For PowerPC there are several possible implementations. These are slightly
simplified:
Trap to a signal handler:
Before the monitored code, activate a signal handler for either a
SIGTRAP or SIGFPE (depending on whether AIX or Linux and on AIX the
mechanism the user chose to detect exceptions) if it wasn't already
active (requires a system call), store the substitution values in some
agreed on place (probably an extern or thread-local struct variable,
with the old value saved and later restored in case of recursion), save
the Floating Point Status and Control Register and the FE0+FE1 bits in
the Machine State Register enabling traps, and change them to enable
exception trapping for the relevant exceptions (changing trap enablement
requires a system call).
After the monitored code, restore the FPSCR control but not status bits,
the FE0+FE1 trap enablement (via a system call) and the substitution
struct's previous values and deactivate the signal handler if necessary
(via a system call).
During the monitored code, an exception of interest would trap to the
operating system which after many instructions would activate the signal
handler. That would analyze the situation, find which instruction
trapped instead of executing, what its result register was, deduce
somehow what exception would have occurred (maybe by temporarily
disabling exception trapping then executing just that instruction?),
find the appropriate substitution value in the agreed on place, set the
result register to the substitution value, adjust the instruction
address register (PC) to point at the next instruction, then return.
Obviously this is expensive.
Test after each operation:
Before the monitored code, store the substitution values in some agreed
on place (which in this case can be a local auto variable), save the
FPSCR and change it to enable exception reporting for the relevant
exceptions and disable FE0+FE1 exception trapping (via a system call).

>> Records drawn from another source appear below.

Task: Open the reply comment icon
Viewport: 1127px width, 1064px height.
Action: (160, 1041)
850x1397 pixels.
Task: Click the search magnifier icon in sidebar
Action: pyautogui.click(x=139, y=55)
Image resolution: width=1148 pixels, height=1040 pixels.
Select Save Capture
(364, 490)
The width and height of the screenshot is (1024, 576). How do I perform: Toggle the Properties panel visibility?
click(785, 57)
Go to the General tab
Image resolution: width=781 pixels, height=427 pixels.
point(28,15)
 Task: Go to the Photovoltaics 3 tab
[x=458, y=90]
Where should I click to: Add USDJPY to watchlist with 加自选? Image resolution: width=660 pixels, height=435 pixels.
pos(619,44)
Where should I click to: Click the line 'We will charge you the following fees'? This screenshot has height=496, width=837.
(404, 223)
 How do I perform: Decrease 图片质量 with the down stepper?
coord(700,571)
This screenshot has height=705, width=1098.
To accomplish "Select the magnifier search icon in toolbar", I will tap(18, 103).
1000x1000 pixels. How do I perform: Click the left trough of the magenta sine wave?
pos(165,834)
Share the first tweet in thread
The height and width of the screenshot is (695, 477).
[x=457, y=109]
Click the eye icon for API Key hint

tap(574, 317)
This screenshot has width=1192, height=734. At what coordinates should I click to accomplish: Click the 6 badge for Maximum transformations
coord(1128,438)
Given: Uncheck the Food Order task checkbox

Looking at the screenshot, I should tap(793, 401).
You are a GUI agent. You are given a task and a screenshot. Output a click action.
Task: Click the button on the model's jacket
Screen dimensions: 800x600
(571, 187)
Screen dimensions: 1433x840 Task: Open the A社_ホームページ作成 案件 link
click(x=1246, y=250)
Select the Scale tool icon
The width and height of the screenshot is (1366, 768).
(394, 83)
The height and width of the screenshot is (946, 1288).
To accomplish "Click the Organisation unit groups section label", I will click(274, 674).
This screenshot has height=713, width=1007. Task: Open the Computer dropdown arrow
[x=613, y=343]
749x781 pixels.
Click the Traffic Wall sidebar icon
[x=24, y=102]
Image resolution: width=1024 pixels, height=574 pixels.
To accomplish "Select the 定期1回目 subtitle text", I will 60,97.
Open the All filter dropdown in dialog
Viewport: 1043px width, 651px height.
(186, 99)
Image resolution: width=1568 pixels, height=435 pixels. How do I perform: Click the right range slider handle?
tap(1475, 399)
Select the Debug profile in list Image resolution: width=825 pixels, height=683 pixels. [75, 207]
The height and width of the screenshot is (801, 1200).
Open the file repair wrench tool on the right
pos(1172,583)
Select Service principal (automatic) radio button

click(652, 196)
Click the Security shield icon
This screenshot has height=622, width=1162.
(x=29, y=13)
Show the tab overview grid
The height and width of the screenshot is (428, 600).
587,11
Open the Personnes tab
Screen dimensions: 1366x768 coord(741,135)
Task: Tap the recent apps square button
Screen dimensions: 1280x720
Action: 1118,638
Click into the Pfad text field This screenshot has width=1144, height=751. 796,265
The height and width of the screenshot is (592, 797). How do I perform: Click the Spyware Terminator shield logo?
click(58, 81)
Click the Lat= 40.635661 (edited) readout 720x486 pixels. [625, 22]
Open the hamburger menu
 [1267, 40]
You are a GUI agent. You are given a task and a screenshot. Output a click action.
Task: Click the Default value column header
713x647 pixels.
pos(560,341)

After the monitored code, restore the FPSCR control but not status bits
and FE0+FE1 exception trapping (via a system call).
During the monitored code, an exception of interest would not trap.
Each floating-point instruction would be a "record form instruction",
containing a control bit telling the CPU to copy 4 specific flags from
the FPSCR to a condition register. Also each function call would be
followed by a floating-point copy instruction to detect any exceptions
that occurred in the function. Each floating-point instruction would be
followed by a conditional branch checking a specific condition register
bit (copied from the FPSCR) indicating whether any enabled exception
status bit was set. If yes, code would be executed to analyze the FPSCR
to see what exception occurred, find the appropriate substitution value
in the agreed on place and set the result register to the substitution
value, then continue.
If unsubstituted exceptions are supposed to trap to a signal handler
then things get more complicated.
Unfortunately adding a check after each instruction destroys
parallelism.
This approach is expensive but for small blocks much less expensive than
trapping to a signal handler.
Test after the code block:
This would be similar to #2 but test only at the end of the code block.
Depending on the semantics it may be necessary to either test before
each store or to defer all stores until after the single test at the
end.
This would be less expensive than #1 or #2.
Test instruction results:
It may be cheaper to explicitly test the result of every floating-point
instruction in the block, especially if only NaNs or Infinities or Zeros
are being substituted.
If the program had enabled trapping on exceptions, that would have to be
disabled then restored, but that could be done by changing the FPSCR to
not report the monitored exceptions.
Let the user handle it:
In many applications the least expensive way is to let the program do it
itself. None of the above can meet the stated requirement of being no
more expensive than a [compare and] conditional branch.
Assuming substitution would apply to all precisions, the substitution
values must either be translated to all precisions in advance, or more
likely translated to the required precision on demand. Or would the user
have to specify the appropriate value for each precision in the block?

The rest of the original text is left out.